## [Written problem]
Turn the rows in the stretch from the line that contains "Locate an element" through the line that contains "Looking at the" into a numbered list, skipping blank lines and leaving out the pictures.

## [Data shown]
- - -
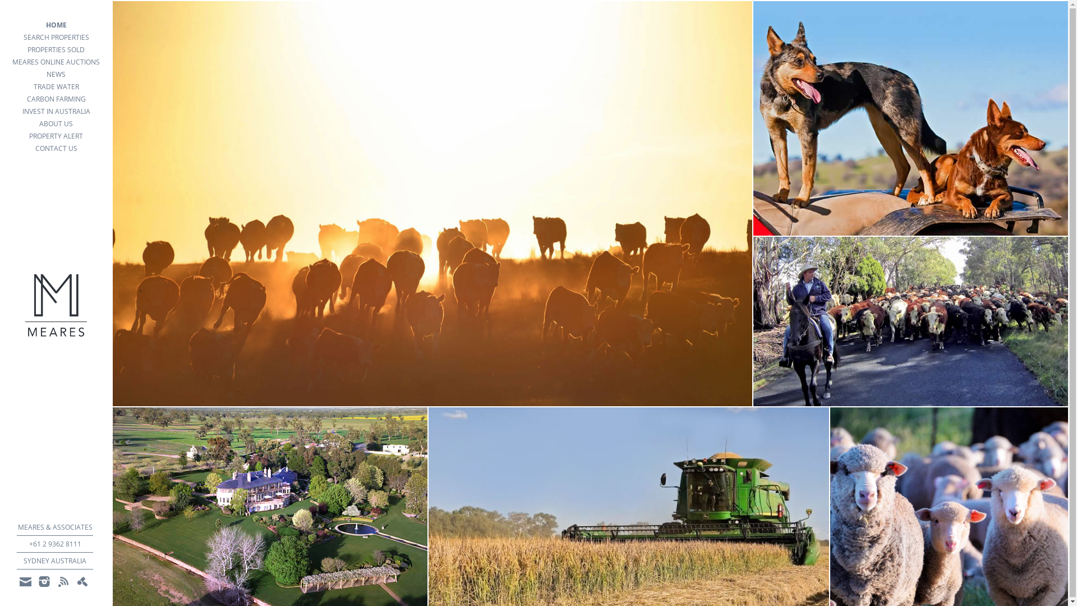 The image size is (1077, 606). What do you see at coordinates (56, 25) in the screenshot?
I see `'HOME'` at bounding box center [56, 25].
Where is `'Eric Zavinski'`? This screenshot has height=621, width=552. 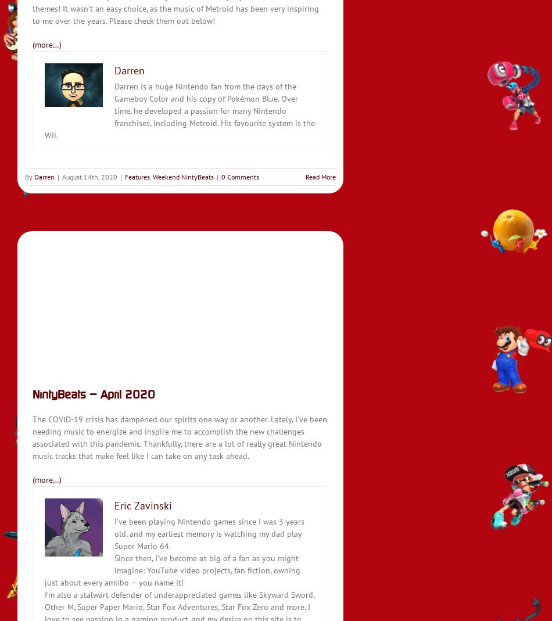 'Eric Zavinski' is located at coordinates (114, 504).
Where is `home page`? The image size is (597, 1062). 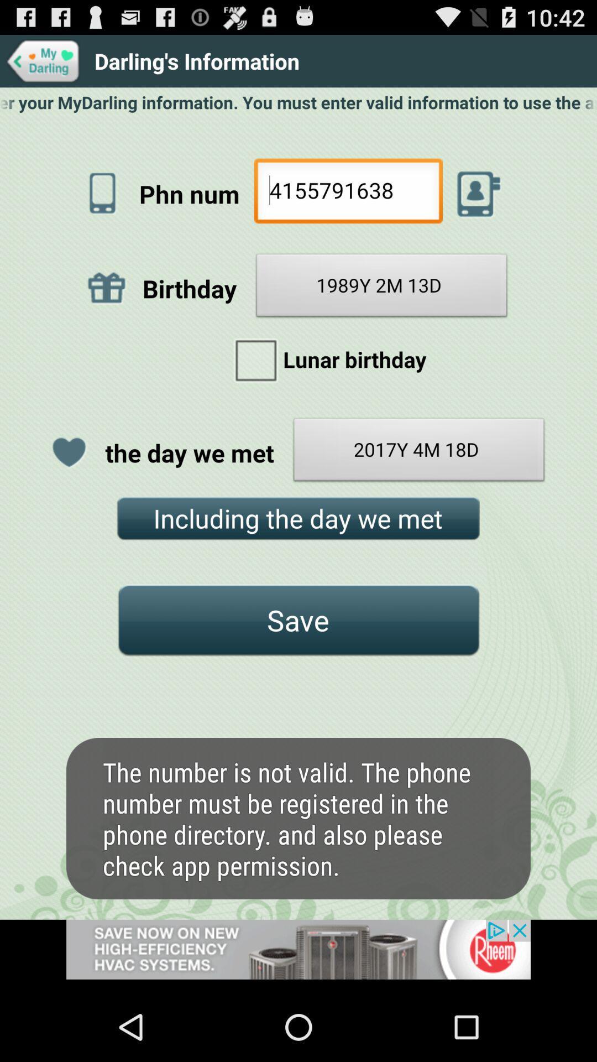
home page is located at coordinates (43, 60).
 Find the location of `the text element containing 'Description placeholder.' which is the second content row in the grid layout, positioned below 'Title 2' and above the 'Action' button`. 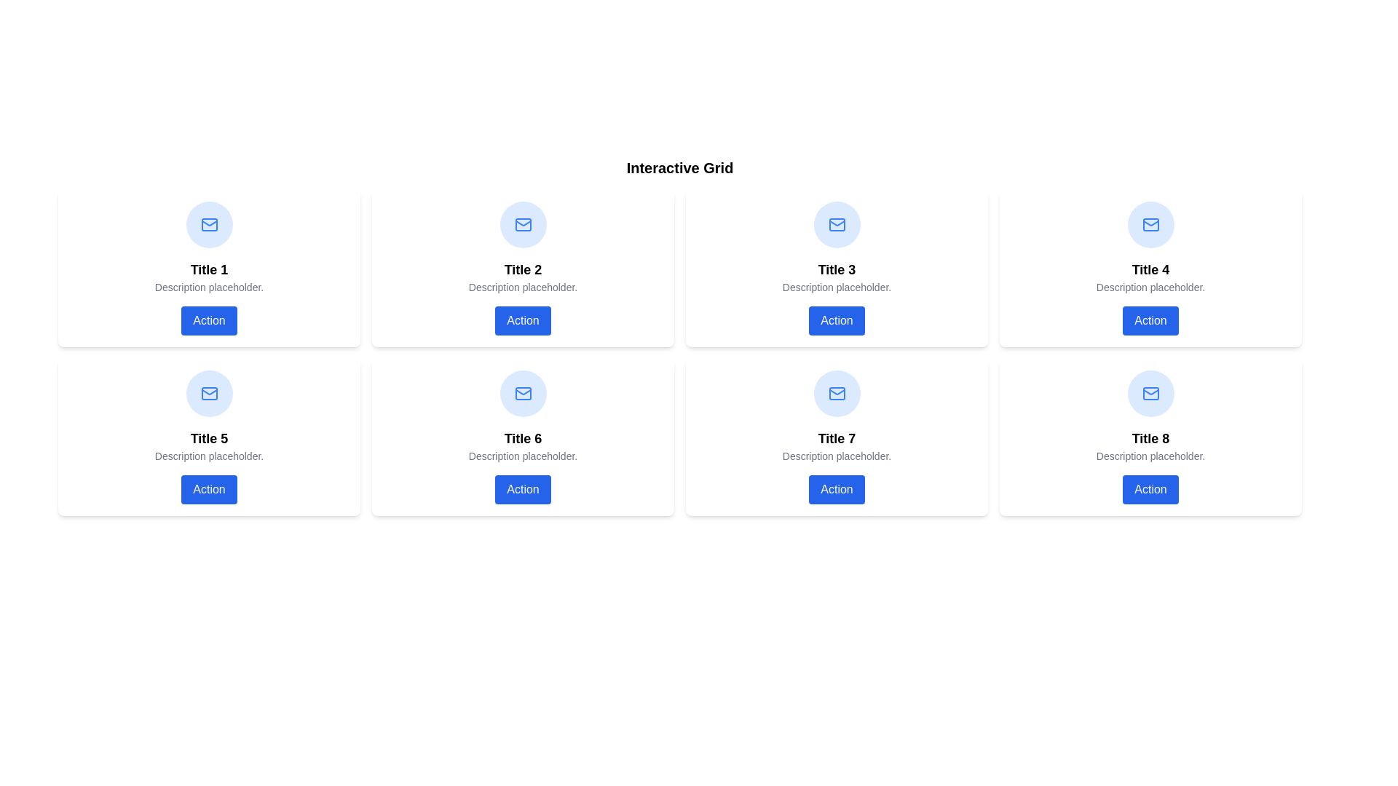

the text element containing 'Description placeholder.' which is the second content row in the grid layout, positioned below 'Title 2' and above the 'Action' button is located at coordinates (523, 287).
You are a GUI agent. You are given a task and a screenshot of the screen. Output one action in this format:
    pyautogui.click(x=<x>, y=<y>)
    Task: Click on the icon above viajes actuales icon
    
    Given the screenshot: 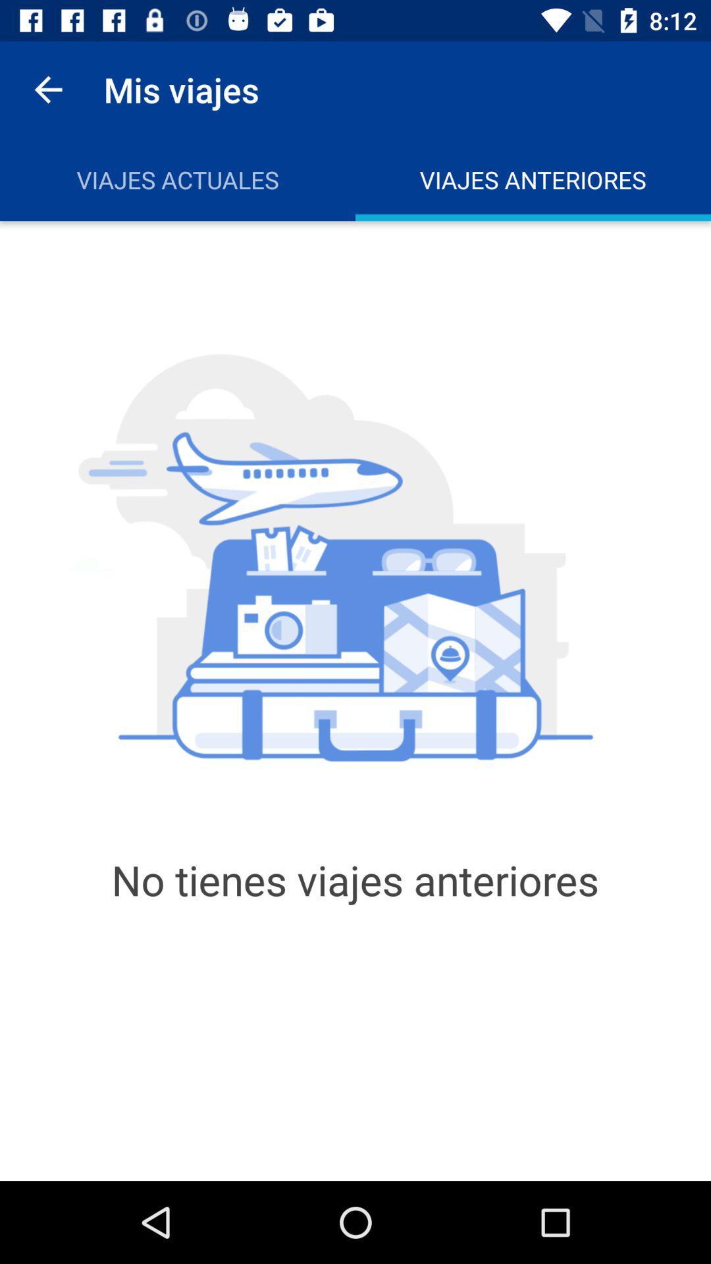 What is the action you would take?
    pyautogui.click(x=47, y=89)
    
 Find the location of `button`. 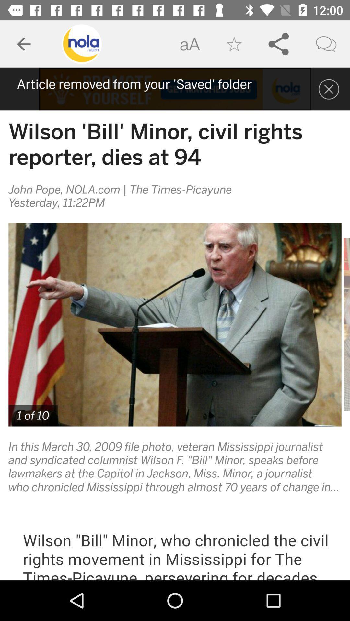

button is located at coordinates (328, 89).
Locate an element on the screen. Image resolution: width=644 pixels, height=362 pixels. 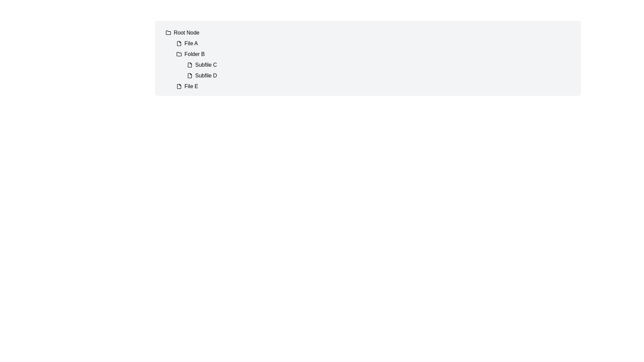
the 'Root Node' label is located at coordinates (187, 33).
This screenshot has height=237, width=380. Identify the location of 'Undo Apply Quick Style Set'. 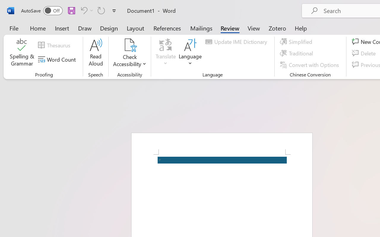
(83, 10).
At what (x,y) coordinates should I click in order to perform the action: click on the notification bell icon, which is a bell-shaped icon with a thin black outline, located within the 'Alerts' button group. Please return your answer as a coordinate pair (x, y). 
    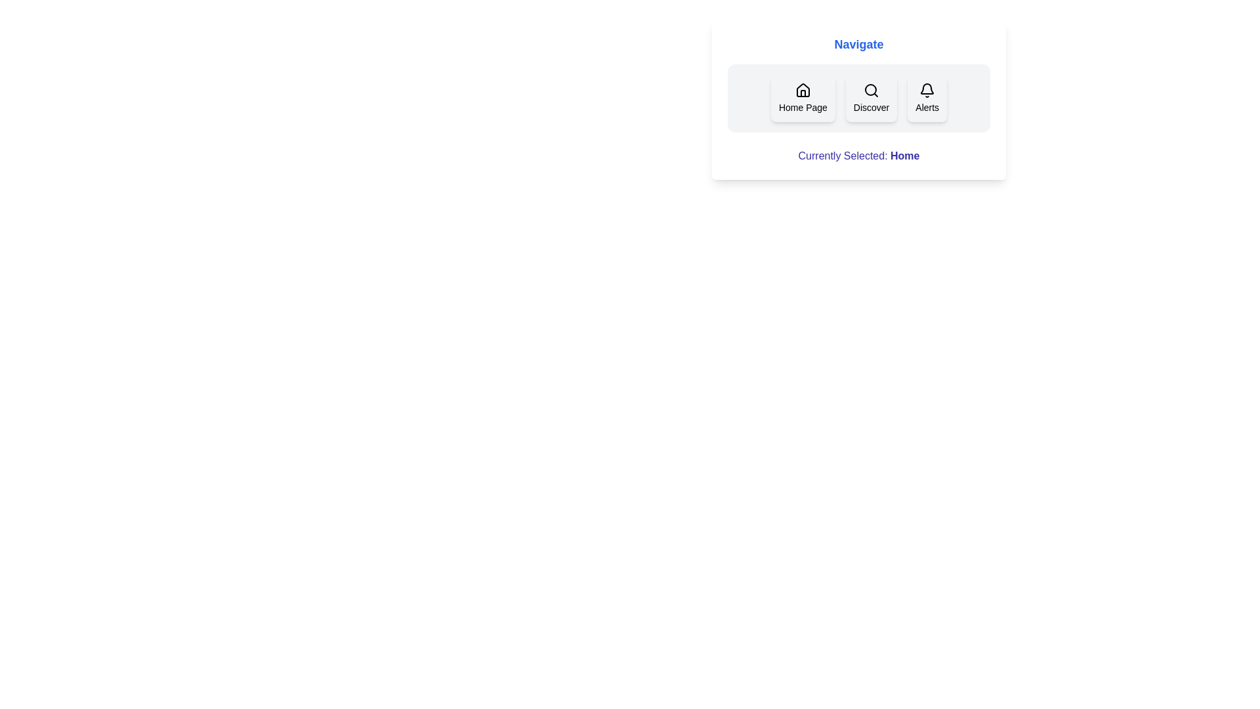
    Looking at the image, I should click on (927, 90).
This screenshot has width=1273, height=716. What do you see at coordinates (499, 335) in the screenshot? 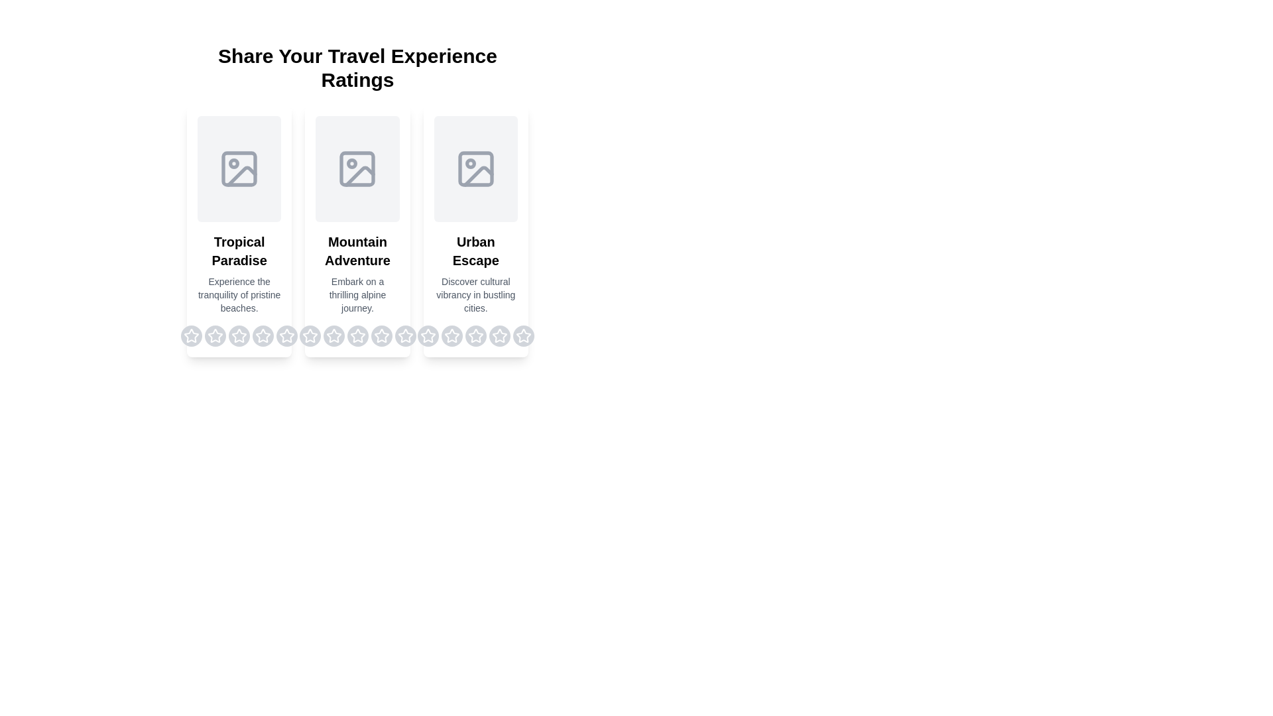
I see `the rating for a destination to 4 stars by clicking on the corresponding star for the destination Urban Escape` at bounding box center [499, 335].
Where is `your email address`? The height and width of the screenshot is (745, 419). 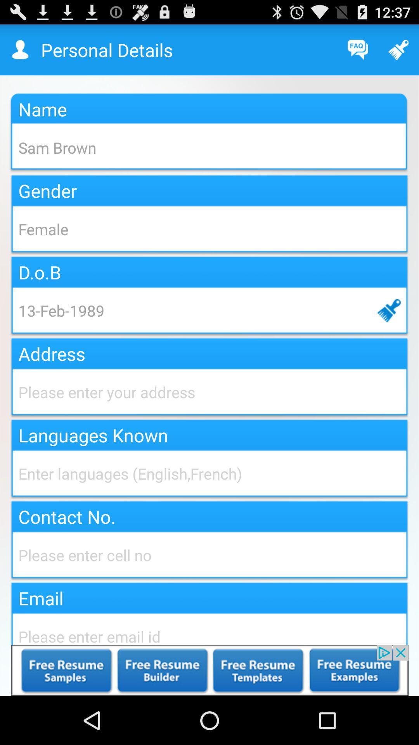
your email address is located at coordinates (210, 628).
- - -
## [Solution]
1. Locate an element on the screen. Image resolution: width=644 pixels, height=362 pixels. 
2. the 'Root Node' label is located at coordinates (187, 33).
3. This screenshot has height=237, width=380. Identify the location of 'Undo Apply Quick Style Set'. 
4. (83, 10).
5. At what (x,y) coordinates should I click in order to perform the action: click on the notification bell icon, which is a bell-shaped icon with a thin black outline, located within the 'Alerts' button group. Please return your answer as a coordinate pair (x, y). 
6.     Looking at the image, I should click on (927, 90).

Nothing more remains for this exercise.